Balancing Human Touch and AI Power
Despite the obvious advantages, Anna-Lena acknowledges that AI can’t do everything. The human component is still essential, especially regarding empathy and critical thinking. She believes humans are crucial for asking the right questions and making intuitive connections that AI simply cannot.
One example is in interview synthesis. While AI can summarise interviews and extract key data points, the human element captures the emotional nuances (like facial expressions or tone of voice) that a machine can’t fully capture.
“Sometimes, when we summarize the interview with AI, it presents a lot of facts, but it's not what I see in an interview. I describe what I saw in someone's face, a reaction. This is something that the team can add,” she emphasizes.
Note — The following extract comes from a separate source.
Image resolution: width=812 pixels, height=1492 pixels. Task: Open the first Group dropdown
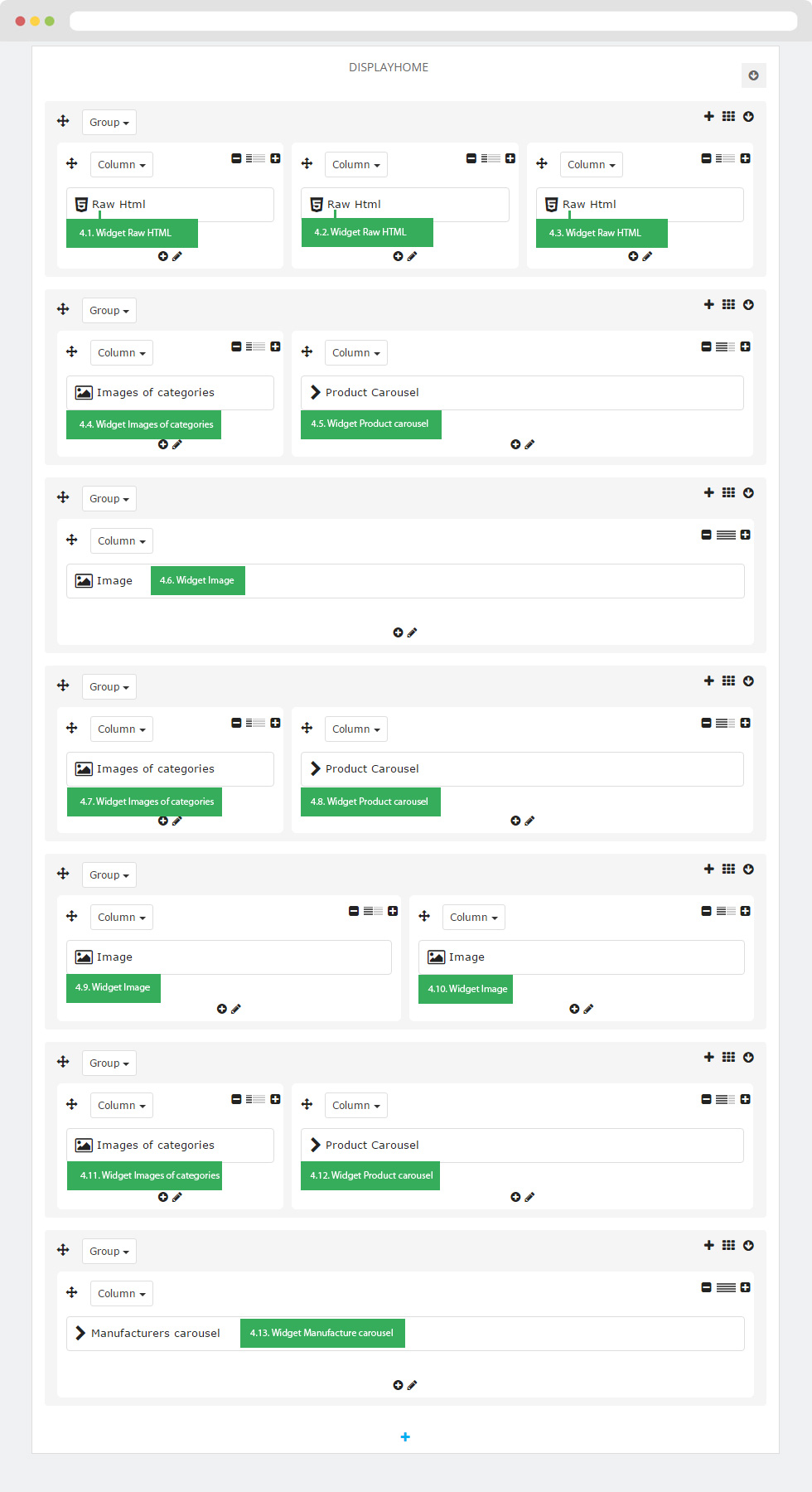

Anna-Lena also stresses the importance of creativity. “The human touch really adds the key benefit. Asking the right questions to get the right ideation makes it a good output.” Empathy and creativity are core human qualities that are essential in crafting relevant solutions.
A Hybrid Approach for the Future
Looking ahead, Anna-Lena sees a future where human and AI collaboration becomes the norm. “I don't think we will do it purely as a Gen-AI innovation team. The human component really matters, especially since we're working human-centered”.
For Anna-Lena and her team, the journey toward integrating AI into their innovation processes is still ongoing, but the results are promising. “We’re getting new insights, things the human eye would have overlooked or not made that correlation. We get new ideas, discoveries that wouldn’t be achievable without AI."
The future of banking innovation may be uncertain, but one thing is clear: it will be shaped by the seamless collaboration of humans and AI.